European group for the study of resistant depression (GSRD)

The GSRD participants were recruited within a multicentre, cross-sectional study including 1346 adults who were in- and out-patients with MDD according to DSM-IV-TR criteria.5 The GSRD has been active for more than 20 years in the field of clinical and genetic modulators of TRD. Diagnosis was confirmed using the Mini International Neuropsychiatric Interview (MINI).6 Inclusion criteria were: (a) having received at least one antidepressant during the current MDD episode (≥4 weeks at adequate dose); (b) Montgomery–Åsberg Depression Rating Scale (MADRS)7 score >22 at the onset of the current MDD episode. Exclusion criteria were (a) any other primary psychiatric disorder than MDD, (b) any substance disorder (except nicotine and caffeine) in the previous 6 months, and (c) any condition that could interfere with the ability to give informed consent or with the assessments required by the study (for example linguistic barrier). Depressive symptom severity was assessed using the MADRS at study inclusion and at the onset of the current MDD episode. Information on previous and current antidepressant and other pharmacological treatments during the current MDD episode was collected as well as clinical–demographic characteristics. Antidepressant treatment was naturalistic according to best-clinical practice principles.

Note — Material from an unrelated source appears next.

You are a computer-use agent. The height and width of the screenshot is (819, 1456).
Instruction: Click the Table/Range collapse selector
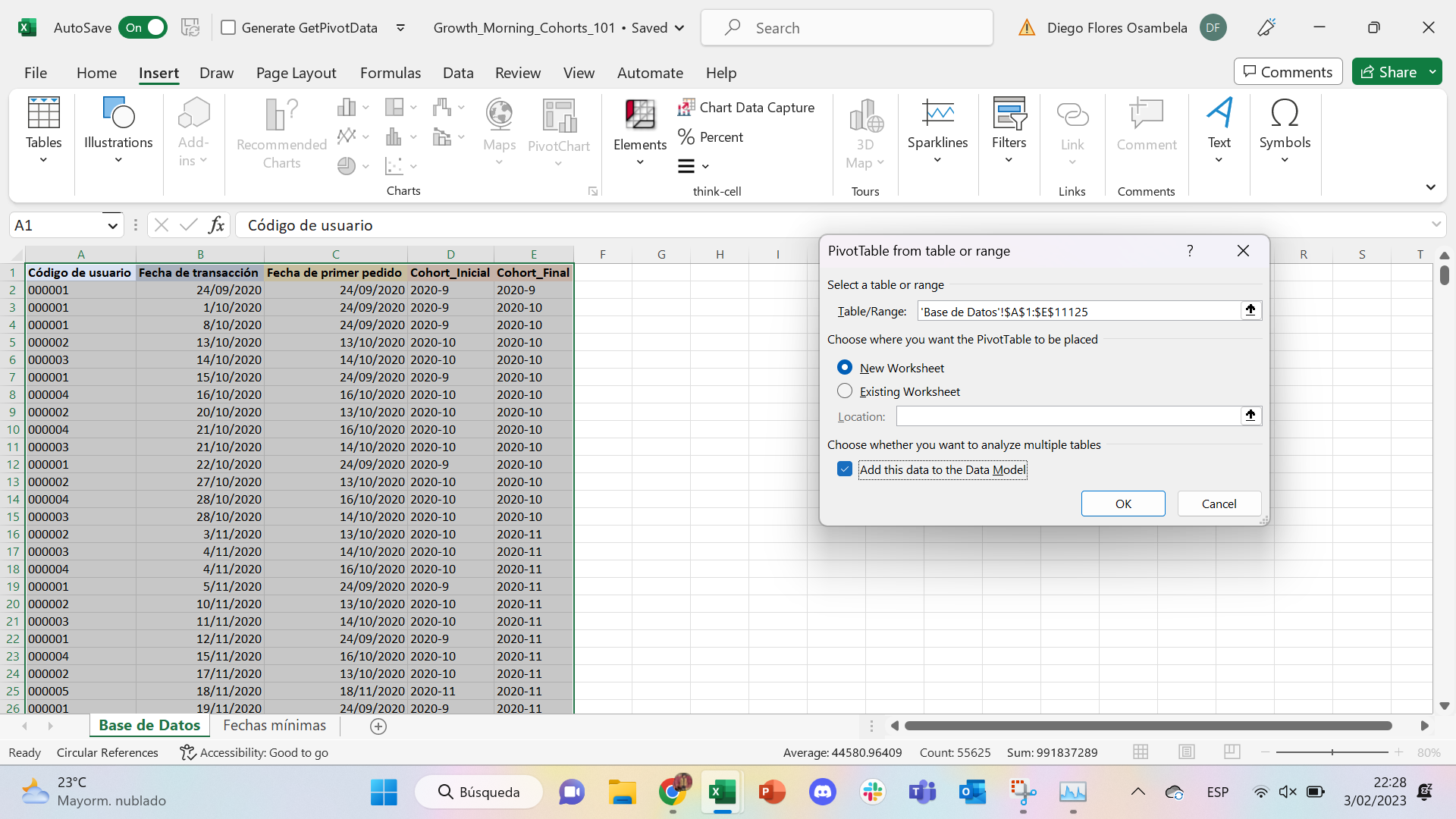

All procedures contributing to this work comply with the ethical standards of the relevant national and institutional committees on human experimentation and with the Helsinki Declaration of 1975, as revised in 2008. All procedures involved in the study were approved by the local ethics committees of each participating centre (coordinating centre approval number: B406201213479). Further details can be found elsewhere.8 Written informed consent was obtained from all patients included in this study.

Sequenced treatment alternatives to relieve depression (STAR*D)

A total of 4041 participants with MDD (DSM-IV criteria)9 were enrolled from primary care or psychiatric out-patient clinics. Of these, 2876 patients met the inclusion criterion of having at least moderate depression severity and 1948 were genotyped. Severity of depression was assessed using the 16-item Quick Inventory of Depressive Symptomatology-Clinician Rated (QIDS-C16)10 at baseline and then every 2 weeks until week 12. At level 1, all patients received citalopram. Participants without sufficient symptomatic benefit were eligible for randomisation to level 2 treatments, which entails four switch options (sertraline, bupropion, venlafaxine, cognitive therapy) and three citalopram augment options (bupropion, buspirone, cognitive therapy). A detailed description of the study design and population are reported elsewhere.11

Genome-based therapeutic drugs for depression (GENDEP)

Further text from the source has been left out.